** begin PASSAGE TO READ **

Although announced with a new 18-135mm f/3.5-5.6G IF-ED kit lens, the new lens is not yet available yet, so we took it for a test run with the well-rated DX 18-70mm f/3.5-4.5 G ED kit lens that first saw light with the D70.
Build and Handling
|Despite the obvious comparisons with the D200, the first thing that struck me was the similarities with the entry level D50. The body is almost identical in size and shape, albeit with a few styling tweaks and adjustments for the extra controls that the D80 carries. The next similarity is the use of SD (Secure Digital) memory cards. The access door and compartment that carries these is identical to its lesser sibling. Nikon claimed at the announcement that the future was in this medium, now the most popular type of memory for digital cameras, and, as subsequent announcements have shown, the medium is planned to go to capacities of 32gb in the not too distant future.||
The D80 (left) next to the D200
The D80 (left) next to the D50
Up-graders from the D50 will feel very much at home with the new camera, as many of the controls are not only in the same place, but also do the same things. Yes, there are extra controls that they will need to get acquainted with, most notably the second control wheel at the front of the grip below the shutter button and a couple of changes of use to existing buttons, but overall they are things that can quickly be learned. The camera also has more of a quality feel to it. Extra controls over the D50 are, on the front of the camera: a second control wheel, DOF preview button, flash bracketing button and a user selected function button. On the top are two extra buttons, shooting mode (moved from the rear of the D50) and AF mode. The rear sports a larger (2 ½”) screen and an extra slider to lock the focus along with a couple of moved functions. The buttons to the left of the screen are also a tad smaller than on the D50, although still very usable.

** end PASSAGE TO READ **
** begin DATA ENTRIES **

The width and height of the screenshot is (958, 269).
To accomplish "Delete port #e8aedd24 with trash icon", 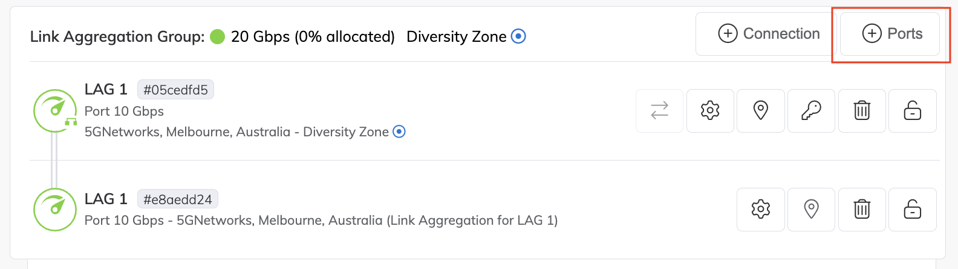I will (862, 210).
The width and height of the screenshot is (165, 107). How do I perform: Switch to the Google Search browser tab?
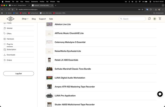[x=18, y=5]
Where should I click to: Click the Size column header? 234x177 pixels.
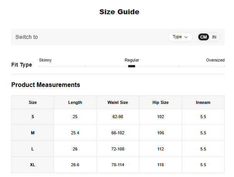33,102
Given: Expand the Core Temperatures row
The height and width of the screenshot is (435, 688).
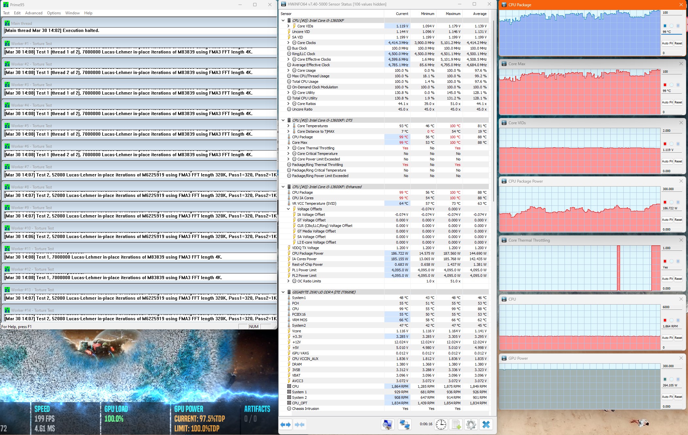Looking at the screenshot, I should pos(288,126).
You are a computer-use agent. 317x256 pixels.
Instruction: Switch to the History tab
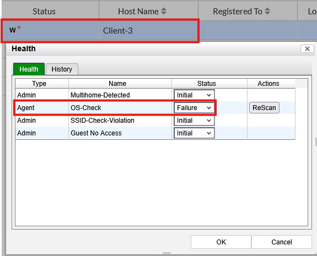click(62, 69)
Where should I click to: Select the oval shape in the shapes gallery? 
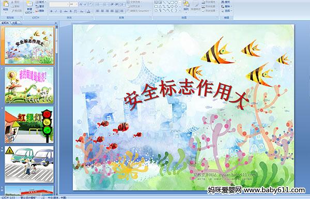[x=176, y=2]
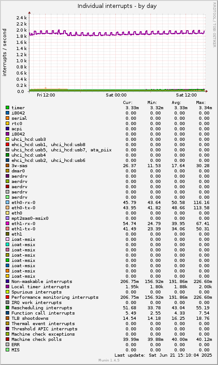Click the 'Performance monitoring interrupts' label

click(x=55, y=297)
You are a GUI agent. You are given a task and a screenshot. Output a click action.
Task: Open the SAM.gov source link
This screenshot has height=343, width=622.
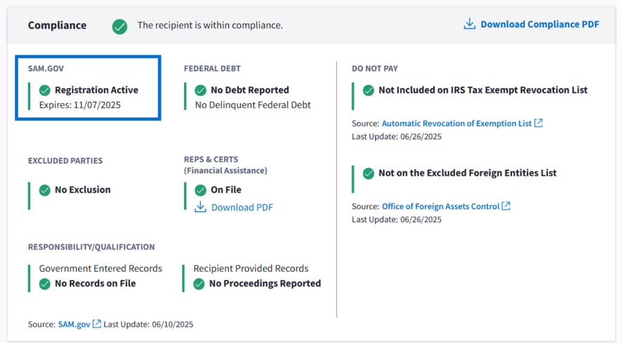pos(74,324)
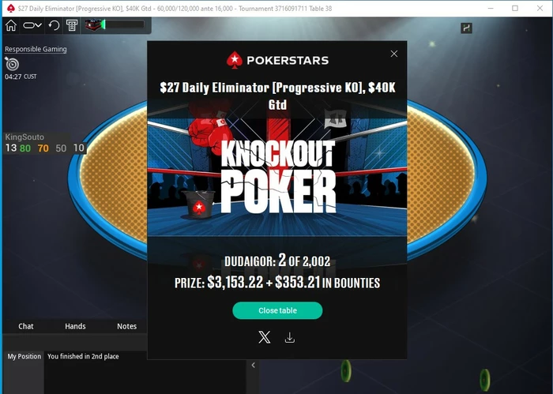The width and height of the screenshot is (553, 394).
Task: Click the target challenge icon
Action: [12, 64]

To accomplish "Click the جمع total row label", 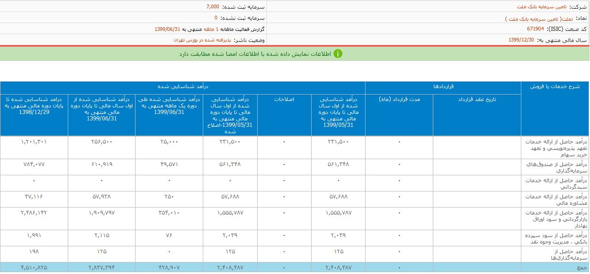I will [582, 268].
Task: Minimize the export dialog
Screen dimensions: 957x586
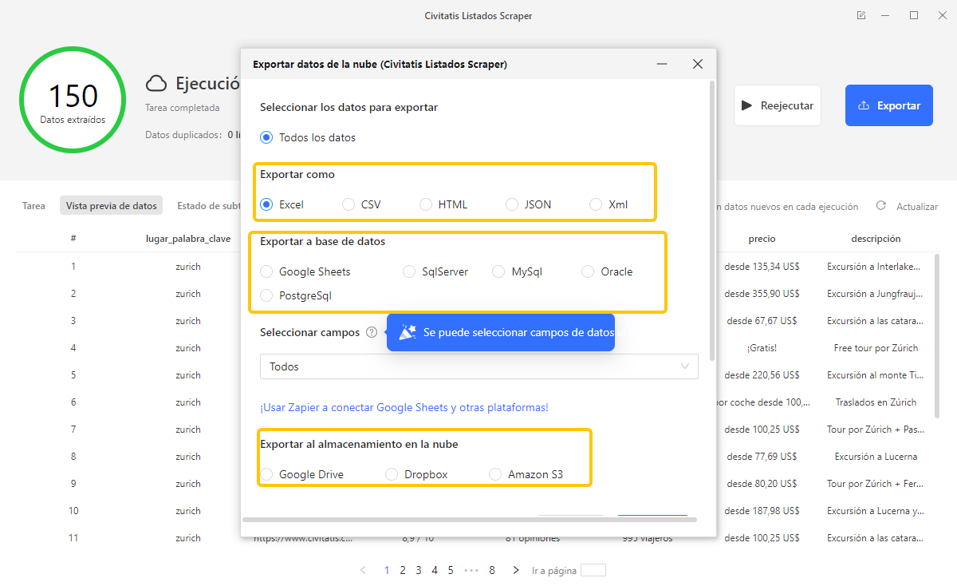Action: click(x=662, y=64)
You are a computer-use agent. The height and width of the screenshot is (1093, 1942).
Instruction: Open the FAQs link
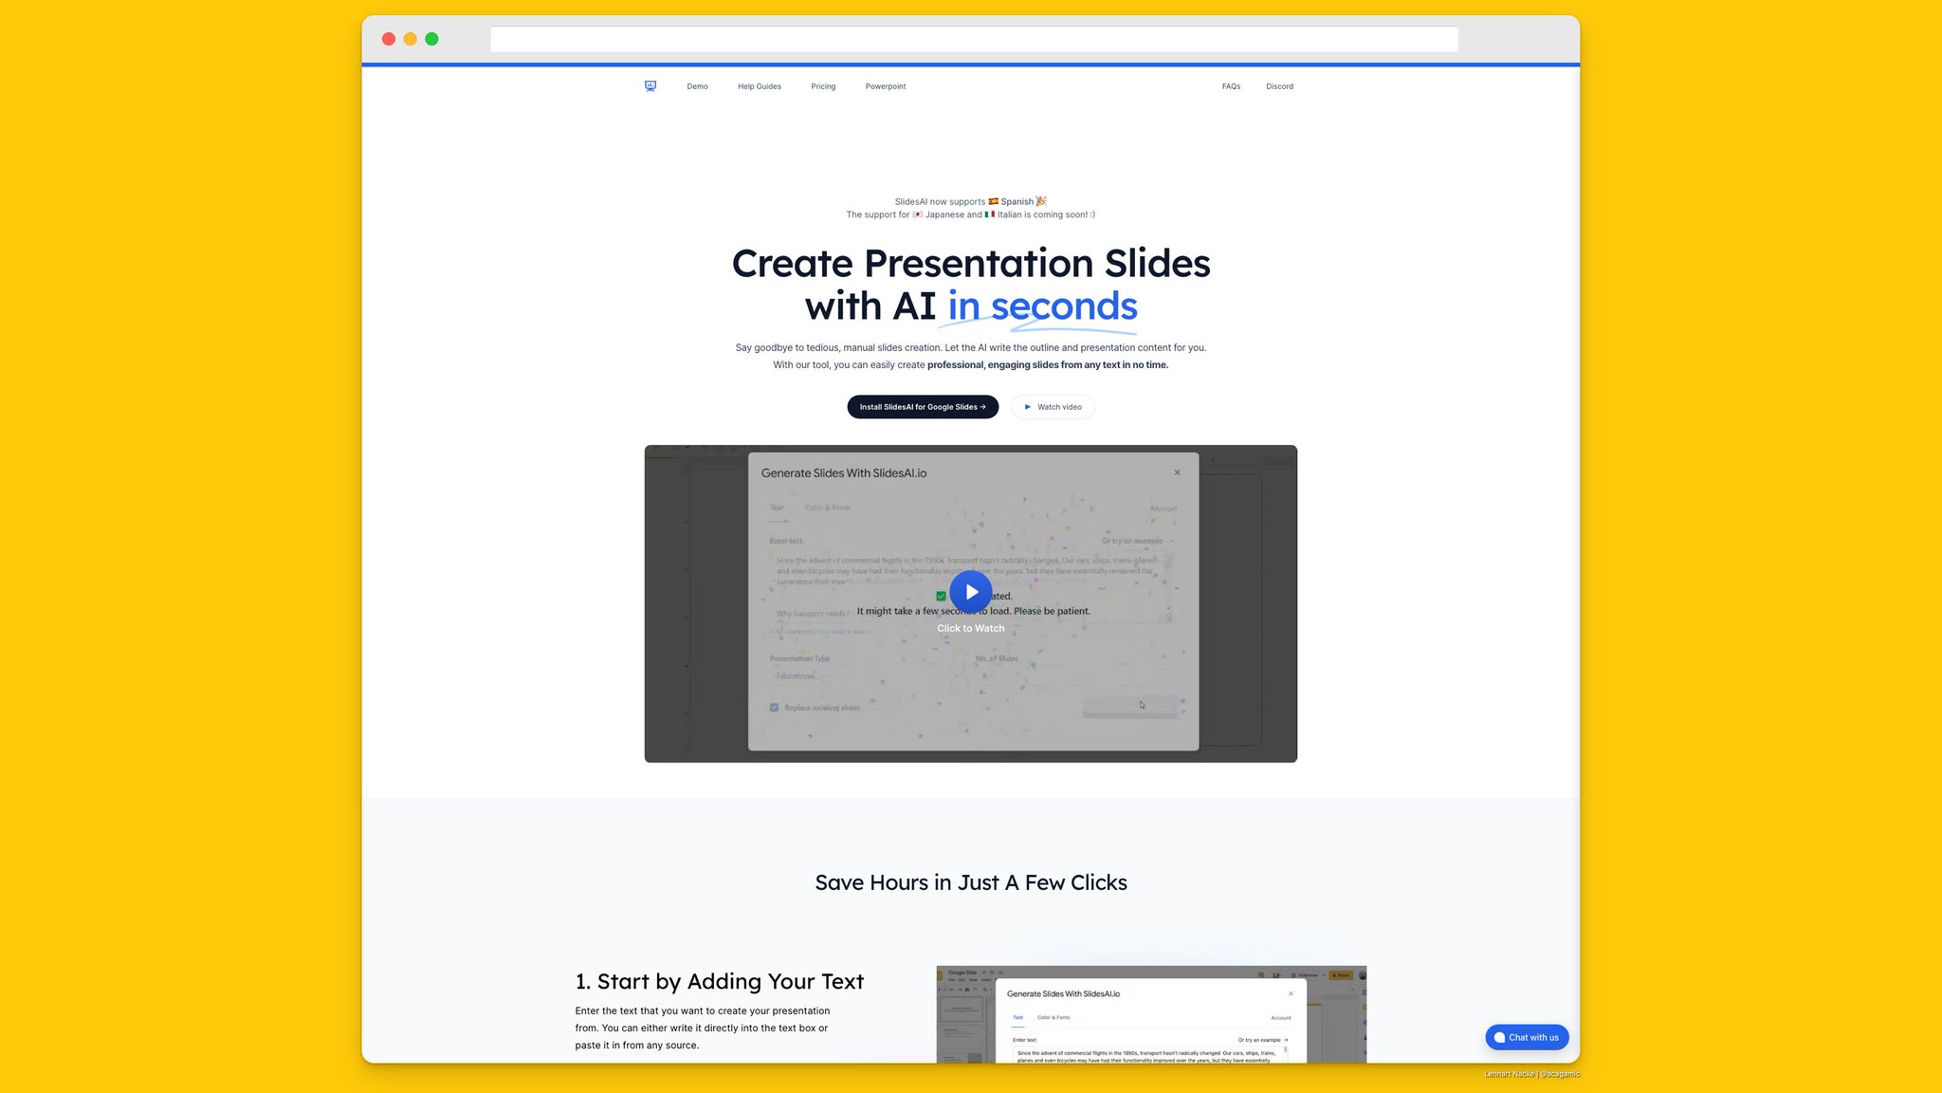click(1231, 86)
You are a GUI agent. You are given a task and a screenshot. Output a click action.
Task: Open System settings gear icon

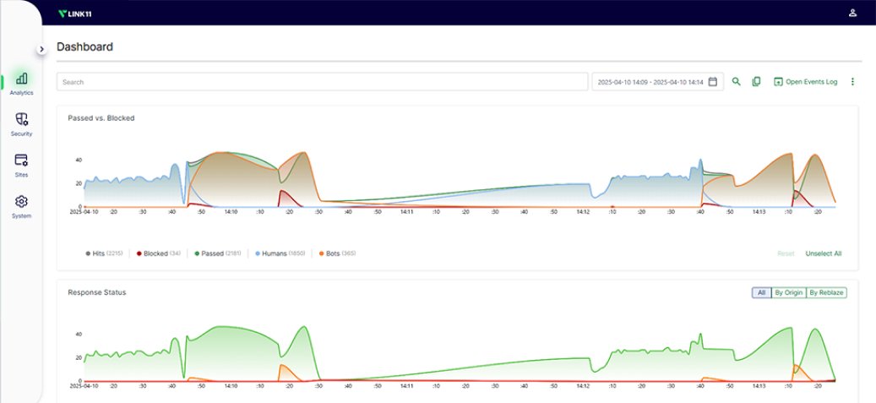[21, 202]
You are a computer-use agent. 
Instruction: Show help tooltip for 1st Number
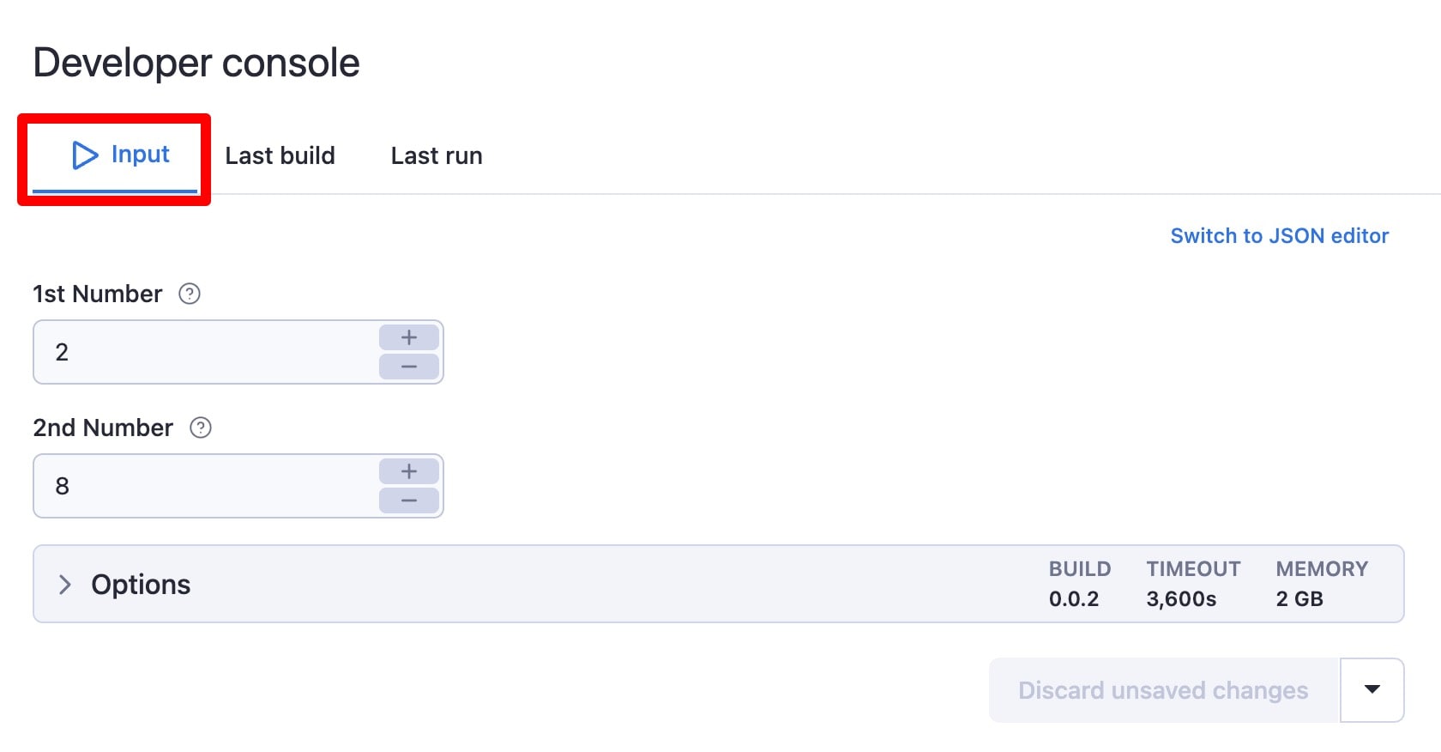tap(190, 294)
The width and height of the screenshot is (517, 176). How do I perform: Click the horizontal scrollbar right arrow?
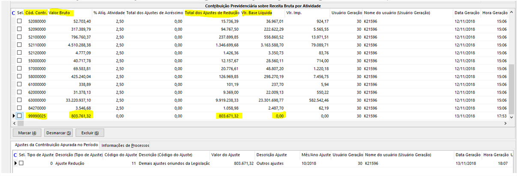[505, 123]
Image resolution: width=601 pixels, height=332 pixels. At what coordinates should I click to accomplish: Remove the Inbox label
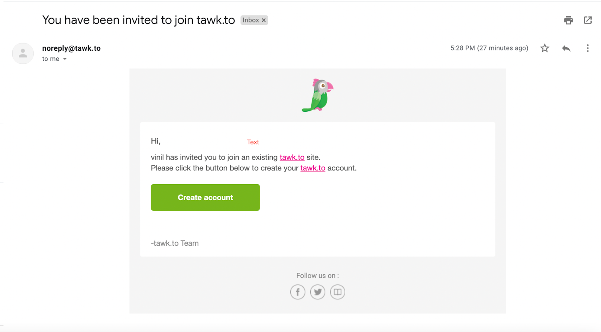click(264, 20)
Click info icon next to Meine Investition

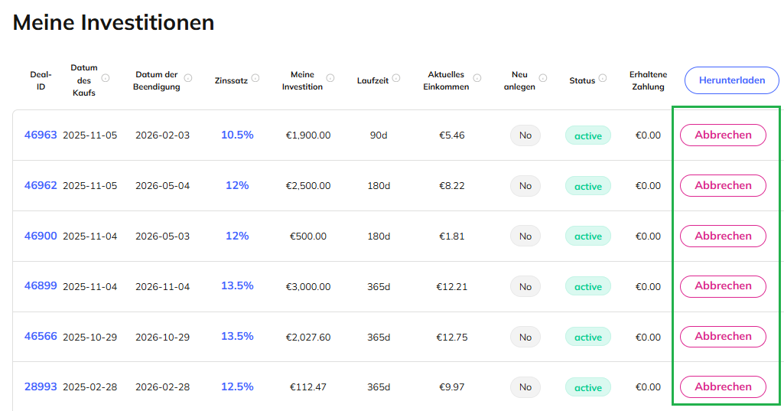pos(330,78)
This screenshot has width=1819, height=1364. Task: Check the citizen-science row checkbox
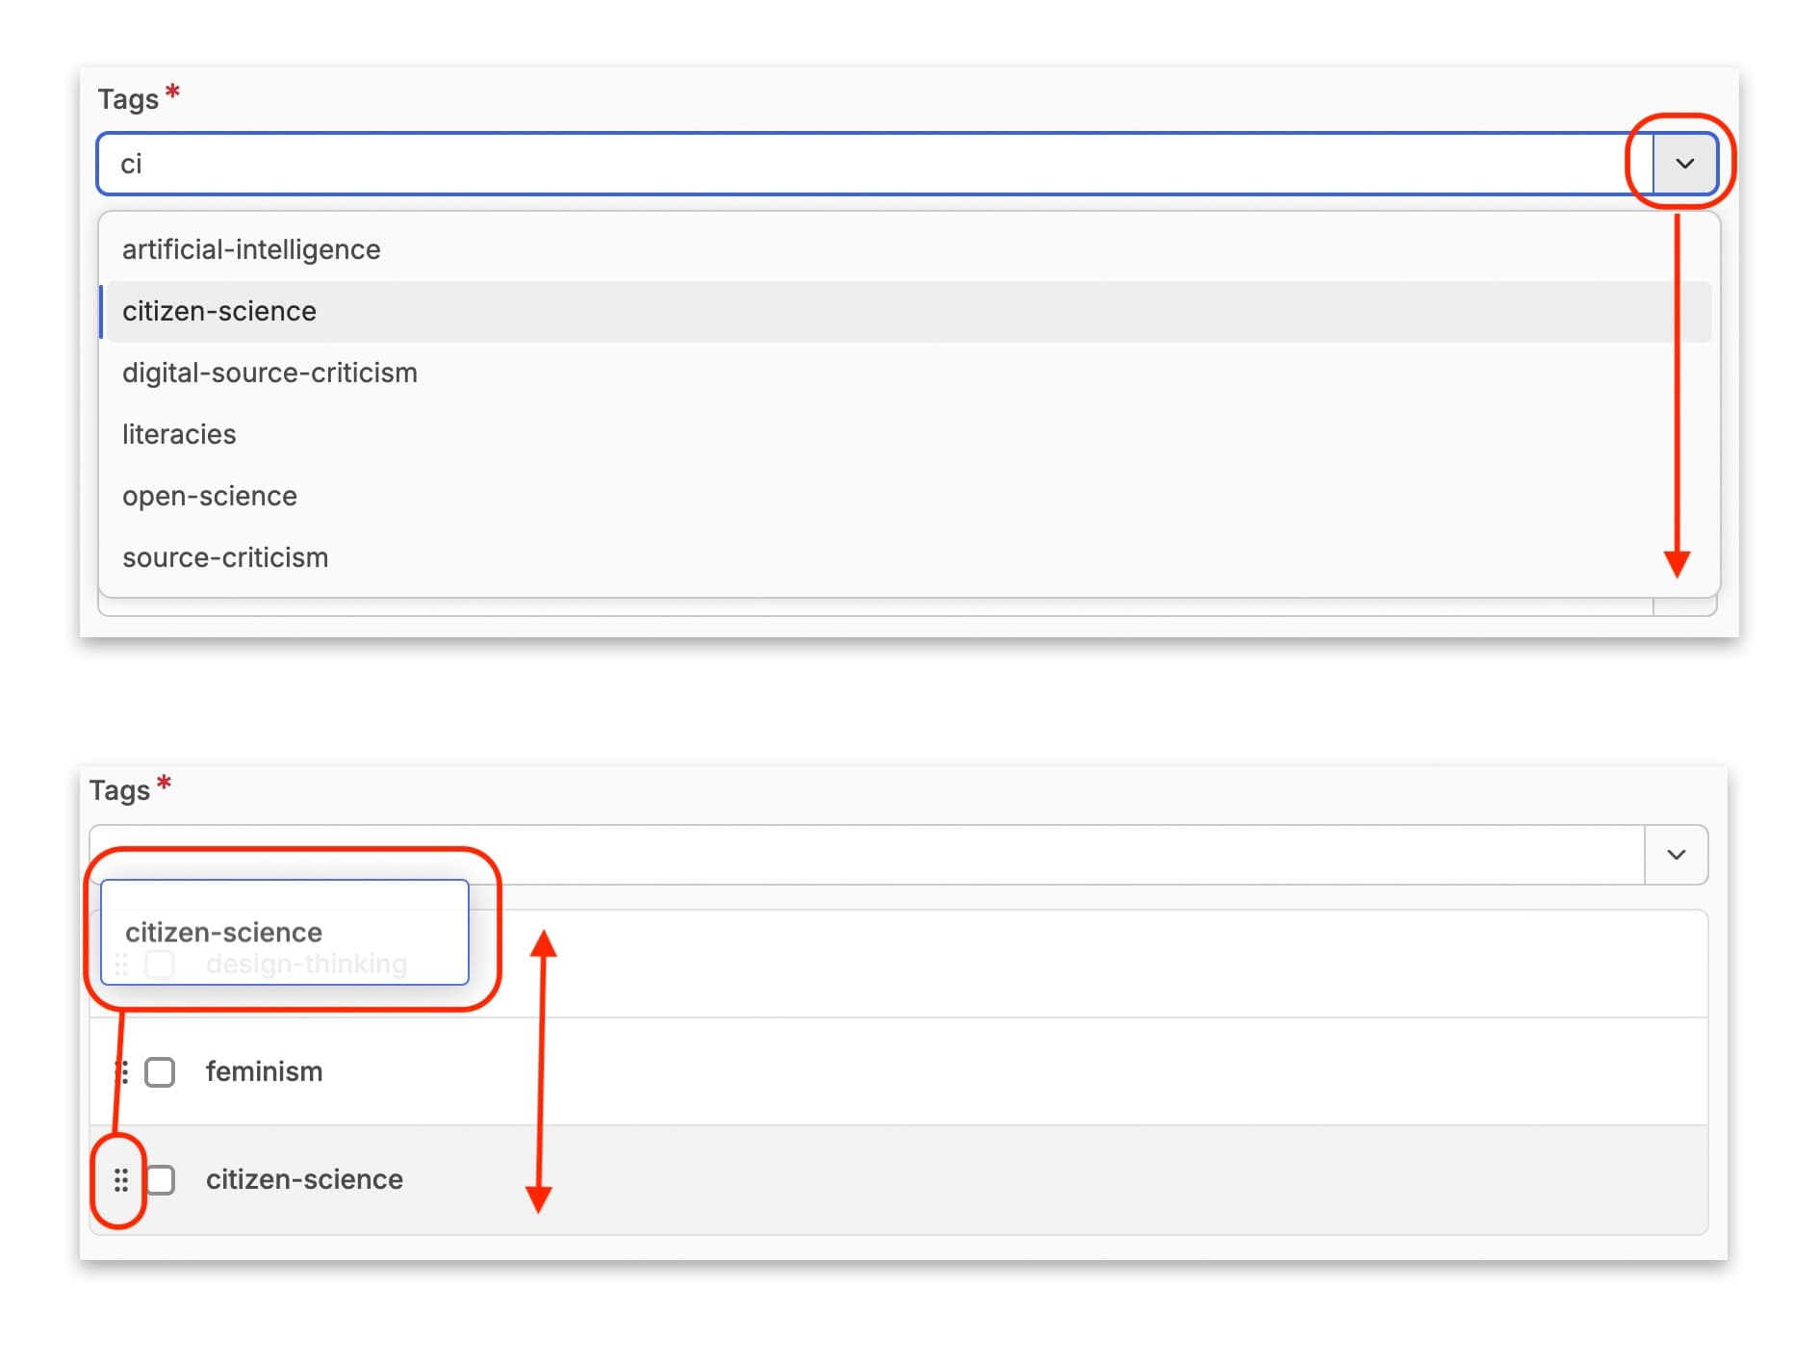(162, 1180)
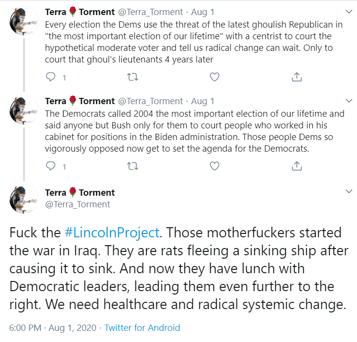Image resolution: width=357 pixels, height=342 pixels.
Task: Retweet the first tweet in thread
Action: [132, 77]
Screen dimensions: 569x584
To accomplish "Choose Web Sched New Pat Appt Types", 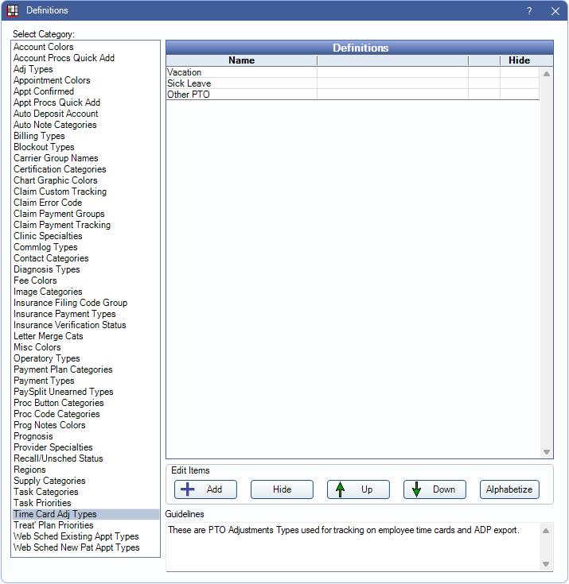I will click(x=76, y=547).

** end DATA ENTRIES **

### [TASKS AND EXERCISES]
- 1) Reproduce the portion of the Nikon D80 review that begins with the words containing "Although announced with" and ends with "with the D70.".
- 2) Write the next part of the Nikon D80 review, picking up right after its final sentence.
The entries play no part in what comes next.

### [EXPECTED RESPONSES]
- 1)
Although announced with a new 18-135mm f/3.5-5.6G IF-ED kit lens, the new lens is not yet available yet, so we took it for a test run with the well-rated DX 18-70mm f/3.5-4.5 G ED kit lens that first saw light with the D70.

- 2)
Against the D70/s, users will first notice the reduction in size down to D50 dimensions. For all except the largest hands, this shouldn’t be a problem as the ergonomics are such that the hand fits well and controls are well thought out. The bad news, of course, is the change of storage media from CF to SD but this is tempered by the fact that the much higher pixel count would probably have had up-graders buying larger cards anyway and the prices of larger SD cards are falling almost daily. The two major reasons for change are the hike in pixel count and, more interesting for many, the improvement in the autofocus system from the CAM 900 of the 50/70 to the CAM1000 of the D200, a significant jump. The 11-area system employed on the D80 proved to be fast and accurate. There is also a proprietary battery grip available for the D80 as an optional extra.
The Cam1000 autofocus and the 10.1mp sensor are really the only areas where this new camera competes with the semi-pro D200, so owners of the big brother to the D80 need not feel too aggrieved. The D80 is not as well sealed, not as fast and not quite as well built as the D200 and the controls are not as comprehensive with some functions needing access to the menu instead of having dedicated switches.
For a newcomer to dSLR’s, and with a recommended launch price of just under £700 for the body only, the camera is not out of reach, there is enough controls to keep even the most dyed in the wool film users happy and plenty to keep up-graders from prosumer cameras busy for quite some while.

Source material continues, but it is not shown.